═════ Dataset records ═════

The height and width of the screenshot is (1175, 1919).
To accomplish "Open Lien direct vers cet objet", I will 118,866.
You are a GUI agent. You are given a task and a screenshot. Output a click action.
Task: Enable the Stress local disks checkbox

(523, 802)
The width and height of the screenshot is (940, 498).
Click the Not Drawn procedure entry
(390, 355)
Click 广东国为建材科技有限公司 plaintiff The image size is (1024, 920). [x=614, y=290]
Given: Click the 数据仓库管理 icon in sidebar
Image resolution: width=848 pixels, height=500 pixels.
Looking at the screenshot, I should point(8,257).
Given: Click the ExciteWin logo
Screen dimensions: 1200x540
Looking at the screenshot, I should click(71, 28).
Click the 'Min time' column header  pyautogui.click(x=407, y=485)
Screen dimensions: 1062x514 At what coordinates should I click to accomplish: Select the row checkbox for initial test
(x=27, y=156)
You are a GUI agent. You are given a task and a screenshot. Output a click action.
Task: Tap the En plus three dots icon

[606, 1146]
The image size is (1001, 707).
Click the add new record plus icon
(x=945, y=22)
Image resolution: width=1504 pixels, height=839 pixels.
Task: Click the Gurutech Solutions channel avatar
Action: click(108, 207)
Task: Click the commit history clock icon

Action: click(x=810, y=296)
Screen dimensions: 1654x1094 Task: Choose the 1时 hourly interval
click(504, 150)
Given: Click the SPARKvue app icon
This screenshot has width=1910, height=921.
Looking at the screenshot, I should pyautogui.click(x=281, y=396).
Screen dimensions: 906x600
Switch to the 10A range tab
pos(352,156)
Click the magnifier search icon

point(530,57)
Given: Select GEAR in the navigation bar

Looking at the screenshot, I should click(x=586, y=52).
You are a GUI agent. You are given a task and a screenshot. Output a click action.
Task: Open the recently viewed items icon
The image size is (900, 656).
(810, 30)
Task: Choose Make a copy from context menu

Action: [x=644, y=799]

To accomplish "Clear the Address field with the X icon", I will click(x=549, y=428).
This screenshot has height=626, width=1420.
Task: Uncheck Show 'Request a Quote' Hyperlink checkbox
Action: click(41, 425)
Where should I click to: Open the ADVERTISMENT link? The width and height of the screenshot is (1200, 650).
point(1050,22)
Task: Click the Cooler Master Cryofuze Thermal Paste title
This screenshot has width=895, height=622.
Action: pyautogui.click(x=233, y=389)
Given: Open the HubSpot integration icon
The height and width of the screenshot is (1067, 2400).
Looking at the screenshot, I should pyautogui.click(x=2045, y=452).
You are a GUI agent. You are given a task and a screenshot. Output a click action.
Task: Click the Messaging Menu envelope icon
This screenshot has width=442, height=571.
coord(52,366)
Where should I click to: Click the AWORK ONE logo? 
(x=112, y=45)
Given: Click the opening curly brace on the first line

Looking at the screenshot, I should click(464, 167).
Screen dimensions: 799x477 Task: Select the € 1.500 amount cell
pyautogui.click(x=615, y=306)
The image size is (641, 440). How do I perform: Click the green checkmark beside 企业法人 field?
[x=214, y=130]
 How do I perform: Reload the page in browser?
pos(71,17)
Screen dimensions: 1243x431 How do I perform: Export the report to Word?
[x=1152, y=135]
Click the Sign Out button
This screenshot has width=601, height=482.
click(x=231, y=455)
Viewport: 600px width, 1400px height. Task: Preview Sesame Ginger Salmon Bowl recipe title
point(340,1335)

═════

Exercise directions
An exact copy of all the records is the expected answer.

Solution
The height and width of the screenshot is (1175, 1919).
To accomplish "Open Lien direct vers cet objet", I will 118,866.
You are a GUI agent. You are given a task and a screenshot. Output a click action.
Task: Enable the Stress local disks checkbox

(523, 802)
The width and height of the screenshot is (940, 498).
Click the Not Drawn procedure entry
(390, 355)
Click 广东国为建材科技有限公司 plaintiff The image size is (1024, 920). [x=614, y=290]
Given: Click the 数据仓库管理 icon in sidebar
Image resolution: width=848 pixels, height=500 pixels.
Looking at the screenshot, I should point(8,257).
Given: Click the ExciteWin logo
Screen dimensions: 1200x540
Looking at the screenshot, I should click(71, 28).
Click the 'Min time' column header  pyautogui.click(x=407, y=485)
Screen dimensions: 1062x514 At what coordinates should I click to accomplish: Select the row checkbox for initial test
(x=27, y=156)
You are a GUI agent. You are given a task and a screenshot. Output a click action.
Task: Tap the En plus three dots icon

[606, 1146]
The image size is (1001, 707).
Click the add new record plus icon
(x=945, y=22)
Image resolution: width=1504 pixels, height=839 pixels.
Task: Click the Gurutech Solutions channel avatar
Action: click(108, 207)
Task: Click the commit history clock icon

Action: click(x=810, y=296)
Screen dimensions: 1654x1094 Task: Choose the 1时 hourly interval
click(504, 150)
Given: Click the SPARKvue app icon
This screenshot has width=1910, height=921.
Looking at the screenshot, I should pyautogui.click(x=281, y=396).
Screen dimensions: 906x600
Switch to the 10A range tab
pos(352,156)
Click the magnifier search icon

point(530,57)
Given: Select GEAR in the navigation bar

Looking at the screenshot, I should click(x=586, y=52).
You are a GUI agent. You are given a task and a screenshot. Output a click action.
Task: Open the recently viewed items icon
The image size is (900, 656).
(810, 30)
Task: Choose Make a copy from context menu

Action: [x=644, y=799]

To accomplish "Clear the Address field with the X icon", I will click(x=549, y=428).
This screenshot has height=626, width=1420.
Task: Uncheck Show 'Request a Quote' Hyperlink checkbox
Action: click(41, 425)
Where should I click to: Open the ADVERTISMENT link? The width and height of the screenshot is (1200, 650).
point(1050,22)
Task: Click the Cooler Master Cryofuze Thermal Paste title
This screenshot has width=895, height=622.
Action: pyautogui.click(x=233, y=389)
Given: Open the HubSpot integration icon
The height and width of the screenshot is (1067, 2400).
Looking at the screenshot, I should pyautogui.click(x=2045, y=452).
You are a GUI agent. You are given a task and a screenshot. Output a click action.
Task: Click the Messaging Menu envelope icon
This screenshot has width=442, height=571.
coord(52,366)
Where should I click to: Click the AWORK ONE logo? 
(x=112, y=45)
Given: Click the opening curly brace on the first line

Looking at the screenshot, I should click(464, 167).
Screen dimensions: 799x477 Task: Select the € 1.500 amount cell
pyautogui.click(x=615, y=306)
The image size is (641, 440). How do I perform: Click the green checkmark beside 企业法人 field?
[x=214, y=130]
 How do I perform: Reload the page in browser?
pos(71,17)
Screen dimensions: 1243x431 How do I perform: Export the report to Word?
[x=1152, y=135]
Click the Sign Out button
This screenshot has width=601, height=482.
click(x=231, y=455)
Viewport: 600px width, 1400px height. Task: Preview Sesame Ginger Salmon Bowl recipe title
point(340,1335)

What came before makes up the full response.